How to implement a single byte based string?
Application uses a large list of words.
Words come from SQL and is varchar (single byte).
Each word also has in Int32 ID.
Download the words to:
Dictionionary<Int32,string>
for performance.
Problem is the Dictionary gets so large that will get an out of memory exception.
We end up splitting up the data.
The app hits the list so much that hitting SQL for each request is not an option.
The database is already very active.
Dynamically paging into and out of the Dictionary is not an option - it is bound to ListView and with virtualiztion works great.

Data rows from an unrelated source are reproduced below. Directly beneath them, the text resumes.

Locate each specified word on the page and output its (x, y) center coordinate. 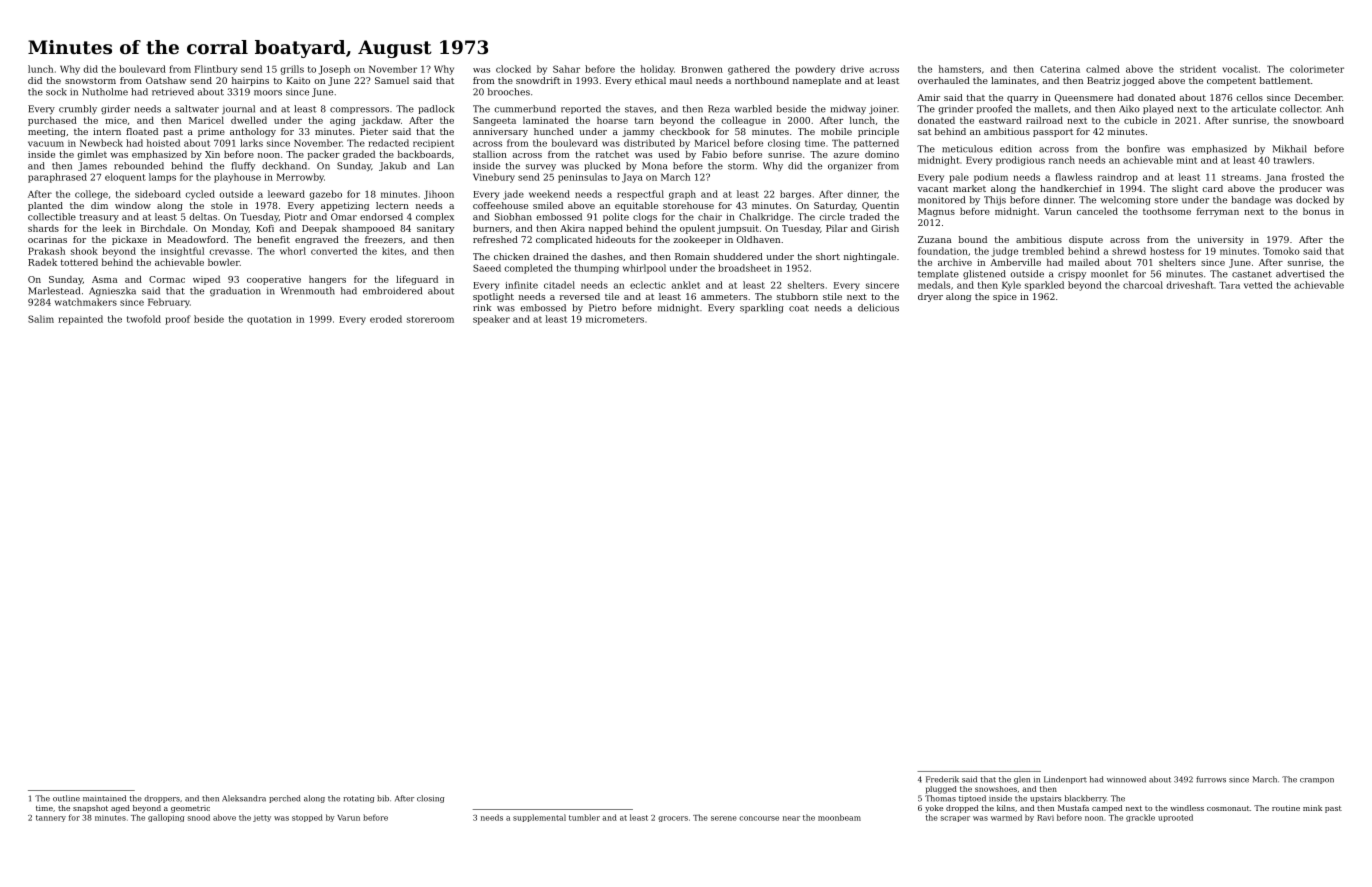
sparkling (762, 309)
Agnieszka (112, 291)
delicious (878, 308)
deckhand (284, 166)
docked (1312, 200)
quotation (269, 320)
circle (832, 217)
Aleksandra (244, 798)
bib (383, 798)
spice (1005, 297)
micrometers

Words are only loaded at night - the user just needs a static list.
They use the words to search and process other data but they don't process the words.
Since it is char thought could just implement a single byte based word:
public class StringByte1252 : Object, IComparable, IComparable<StringByte1252>
{
static Encoding win1252 = Encoding.GetEncoding("Windows-1252");
public Int32 ID { get; private set; }
public byte[] Bytes { get; private set; }
public string Value { get { return win1252.GetString(Bytes); } }
public Int32 Length { get { return Bytes.Length; } }
public int CompareTo(object obj)
{
if (obj == null)
{
return 1;
}
StringByte1252 other = obj as StringByte1252;
if (other == null)
{
throw new ArgumentException("A StringByte1252 object is required for comparison.", "obj");
}
return this.CompareTo(other);
}
public int CompareTo(StringByte1252 other)
{
if (object.ReferenceEquals(other, null))
{
return 1;
}
return string.Compare(this.Value, other.Value, StringComparison.OrdinalIgnoreCase);
}
public override bool Equals(Object obj)
{
//Check for null and compare run-time types.
if (obj == null || !(obj is StringByte1252)) return false;
StringByte1252 item = (StringByte1252)obj;
return (this.Bytes == item.Bytes);
}
public override int GetHashCode() { return ID; }
public StringByte1252(Int32 id, byte[] bytes) { ID = id; Bytes = bytes; }
}
This above works but it is NOT more memory efficient than
Dictionionary<Int32,string>
Dictionary with Int16 based characters actually uses slightly less memory.
Where did I go wrong?
Does a byte array take more space than the sum of the bytes?
Is there a way to achieve single byte string?